水巡りの記

2017年12月5日 長滝白山神社・白山中居神社お参り

今回の行程(HOLUX ezTour for Loggerにて作図)

9月から10月にかけての、若狭の水を玉置・花の窟に繋いだ水巡りの流れを受けて、今回は私にとっての水巡りの「水源」である白山のお膝元長滝白山神社と白山中居神社にお参りしようと思う。

白山は古くからの山岳信仰の霊山で、今年は養老元年(717年)の泰澄大師による開山から1300年を迎える。山麓には白山登拝の拠点として、石川県の白山比咩神社を中心とする「加賀馬場(ばんば)」、福井県の平泉寺白山神社を中心とする「越前馬場」、岐阜県の長滝白山神社を中心とする「美濃馬場」が開かれ、これらは合わせて三馬場と呼ばれ白山修験の修験者をはじめ白山を信仰する人々で賑わったという。

これまでそれぞれの馬場に参拝してきたが、理由はわからないが特に長滝白山神社を中心とする美濃馬場に親しみを感じ、繰り返しお参りしている。自分としては、白山を水源として若狭・京都・奈良・玉置・熊野・伊勢・白山と「円環をなす水の道」の中で、美濃馬場は特に白山と伊勢とを繋ぐ側のコネクタのような気がしている。

9月からの流れで、若狭から奈良、奈良から玉置・熊野・花の窟と水を繋いだので、伊勢は参拝は見送ったが、熊野・伊勢方面からの流れを受けて美濃側から白山を遥拝しようと思う。
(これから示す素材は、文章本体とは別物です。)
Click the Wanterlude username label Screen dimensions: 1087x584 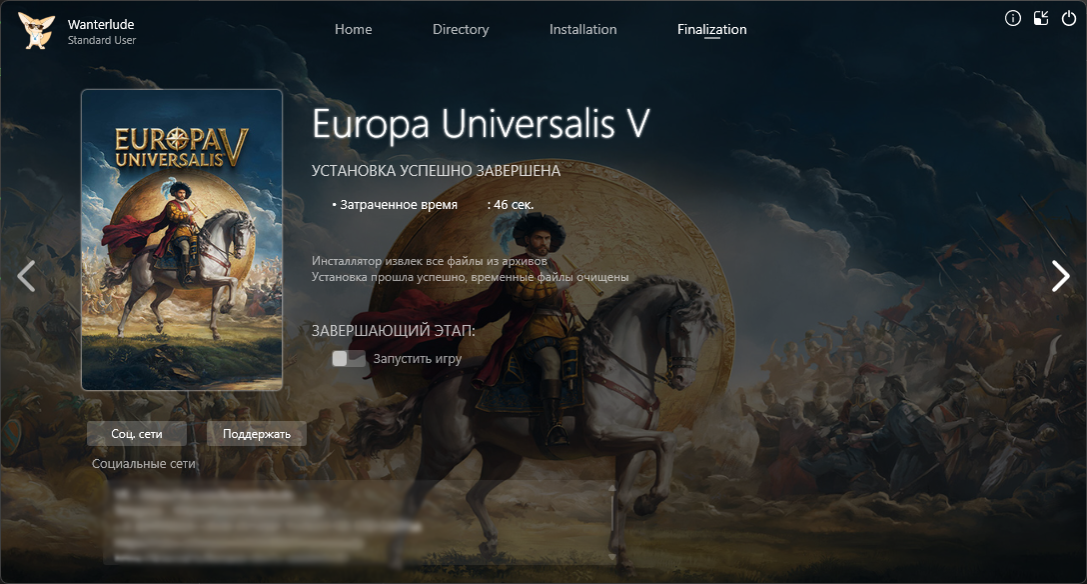pyautogui.click(x=101, y=24)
また、美濃馬場からの白山登拝の最前線である白山中居神社は、以前お参りに訪れた時は残雪が深く本殿に近づくことができなかったため、今回こそは白山中居神社にお参りしたいと思う。

長滝白山神社

(写真をクリックすると大きなサイズで表示します。)

白山長滝神社に到着。郡上市白鳥町に入ったあたりから雨がみぞれになる。


白山開山1300年の幟が立っている。なお、長滝白山神社境内には神宮寺長瀧寺があり、併せて美濃側における白山信仰の拠点となっている。


参道の両脇には塔頭の坊院やその跡地が並び、往時の賑わいが偲ばれる。


蔵泉坊跡には今は瀧泉院が建つ。神宮寺の長瀧寺は天台宗だが、経緯は不明だが当院は真言宗となっている。人気(ひとけ)は無い。何らかの活動はしているのだろうか。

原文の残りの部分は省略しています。